Along with my re-reading of Nigel Tranter's historical fiction, I have been reading Ray Bradfield's biography of the author.
I have always thought of Nigel Tranter as an east coast Scot, but I discover he was, in fact, born in Glasgow. Not far from where I used to live and close to Hampden Park, the home of Scottish Football. The family moved back east fairly early on, and he is rightly associated with East Lothian for most of his life.
We don't hear much in this book about his war service in the Royal Artillery. He was somewhat older than his fellow junior officers, and as a writer, he didn't share their passion for drinking, smoking and sport. However, his quiet war gave him time to write and supplement the family income.
In the army, he developed his writing technique as he walked, as that was the only way he could get the peace and privacy he needed. After the war, he developed his daily routine of rising at 7am, and after breakfast and prayers, he set off on a walk. He lived for most of this time at Quarry House in Aberlady Bay. His walk would mostly cover the shoreline for ten or twelve miles. In the evening, he would type up his notes on an old typewriter and do some research ready for the next day. At one stage, his typewriter had a faulty 'b' key, so he would type 'o' and then convert by hand. His manuscripts were bound with old shoelaces.
His productivity was astonishing, running to 130 books. Right through the 1950s and 1960s, he was publishing three or four books a year as well as a constant stream of magazine articles. Before he settled down as a historical novelist, he was writing westerns and children's books. It was commonplace for book reviewers to say that Nigel Tranter has taught most Scots all the history they know. If true, it doesn't say much for how history is taught in schools, and Tranter was pretty critical - 'dry as dust', he would say. He would also reflect that "A nation that doesn't know its own history, has lost its memory."
He was also a campaigner, although how he found the time amazes me. After the war, Tranter was heavily involved in the Covenant Association, campaigning for what much later became known as devolution and the reestablishment of the Scottish Parliament. He lived to see it happen in 1999. He wasn't a nationalist and eventually found his political home in the Liberal Party, today the Liberal Democrats. It was while I was working at their conference that I met him. We may not have shared the same politics, but we did share a love of history.
He was drawn into the famous stunt of Ian Hamilton's to steal the Stone of Destiny from Westminster Abbey, first stolen from Scotland by Edward I. Of course, anyone who has read his books will know that he didn't believe this was the real coronation stone. Still, he recognised the symbolic value, and today it resides in Edinburgh Castle. His many other campaigns made him a regular contributor to The Scotsman.
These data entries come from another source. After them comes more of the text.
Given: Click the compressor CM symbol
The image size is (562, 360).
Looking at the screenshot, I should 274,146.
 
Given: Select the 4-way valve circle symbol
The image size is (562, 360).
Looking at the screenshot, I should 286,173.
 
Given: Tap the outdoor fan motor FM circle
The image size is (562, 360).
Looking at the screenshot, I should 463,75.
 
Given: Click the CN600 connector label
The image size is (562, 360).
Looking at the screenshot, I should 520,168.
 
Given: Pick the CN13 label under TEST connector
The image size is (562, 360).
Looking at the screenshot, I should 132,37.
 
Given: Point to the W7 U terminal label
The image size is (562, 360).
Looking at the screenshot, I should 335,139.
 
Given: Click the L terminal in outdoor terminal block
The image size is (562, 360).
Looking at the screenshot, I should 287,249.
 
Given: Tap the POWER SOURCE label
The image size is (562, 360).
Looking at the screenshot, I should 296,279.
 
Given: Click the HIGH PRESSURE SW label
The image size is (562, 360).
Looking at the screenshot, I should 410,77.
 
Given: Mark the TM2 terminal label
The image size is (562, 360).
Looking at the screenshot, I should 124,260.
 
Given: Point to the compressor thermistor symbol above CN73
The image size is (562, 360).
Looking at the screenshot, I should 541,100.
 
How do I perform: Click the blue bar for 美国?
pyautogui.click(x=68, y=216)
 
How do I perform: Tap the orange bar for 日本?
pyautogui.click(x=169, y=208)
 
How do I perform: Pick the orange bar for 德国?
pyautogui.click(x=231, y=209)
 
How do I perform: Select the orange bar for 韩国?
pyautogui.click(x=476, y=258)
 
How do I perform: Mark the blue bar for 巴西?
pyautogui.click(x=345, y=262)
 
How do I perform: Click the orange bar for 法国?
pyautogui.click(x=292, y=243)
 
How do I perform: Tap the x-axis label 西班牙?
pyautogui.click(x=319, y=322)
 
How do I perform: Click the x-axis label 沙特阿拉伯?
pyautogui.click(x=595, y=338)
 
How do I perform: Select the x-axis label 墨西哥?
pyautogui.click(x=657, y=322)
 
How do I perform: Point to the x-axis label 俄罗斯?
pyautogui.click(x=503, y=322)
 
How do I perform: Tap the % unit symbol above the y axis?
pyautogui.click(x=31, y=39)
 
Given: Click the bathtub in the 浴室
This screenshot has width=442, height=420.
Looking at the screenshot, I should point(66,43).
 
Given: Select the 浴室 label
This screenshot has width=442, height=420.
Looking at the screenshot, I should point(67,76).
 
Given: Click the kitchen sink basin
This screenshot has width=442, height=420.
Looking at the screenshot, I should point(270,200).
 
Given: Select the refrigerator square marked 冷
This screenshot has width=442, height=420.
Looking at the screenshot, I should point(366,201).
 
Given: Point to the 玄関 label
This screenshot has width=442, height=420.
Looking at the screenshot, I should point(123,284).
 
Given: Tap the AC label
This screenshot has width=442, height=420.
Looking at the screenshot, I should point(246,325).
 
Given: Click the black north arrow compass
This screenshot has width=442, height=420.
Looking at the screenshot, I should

I wonder what he would have done with social media!
Film options were bought on several of his books, and stage plays were done on three. If only Braveheart had used his script, it would at least have a semblance of historical accuracy! The best seller was the Bruce trilogy, but his biographer argues that the Montrose books are the best written, and I agree. He also wrote some important non-fiction history. His The Fortified House in Scotland ran to five volumes and documents no fewer than 663 fortified houses, not castles.
The book finishes with a nice end piece which includes, "And tomorrow, he will be out again, striding along the shoreline, this man who has given us back our past, walking with Wallace and Bruce, his mind far distant from the petty concerns of everyday."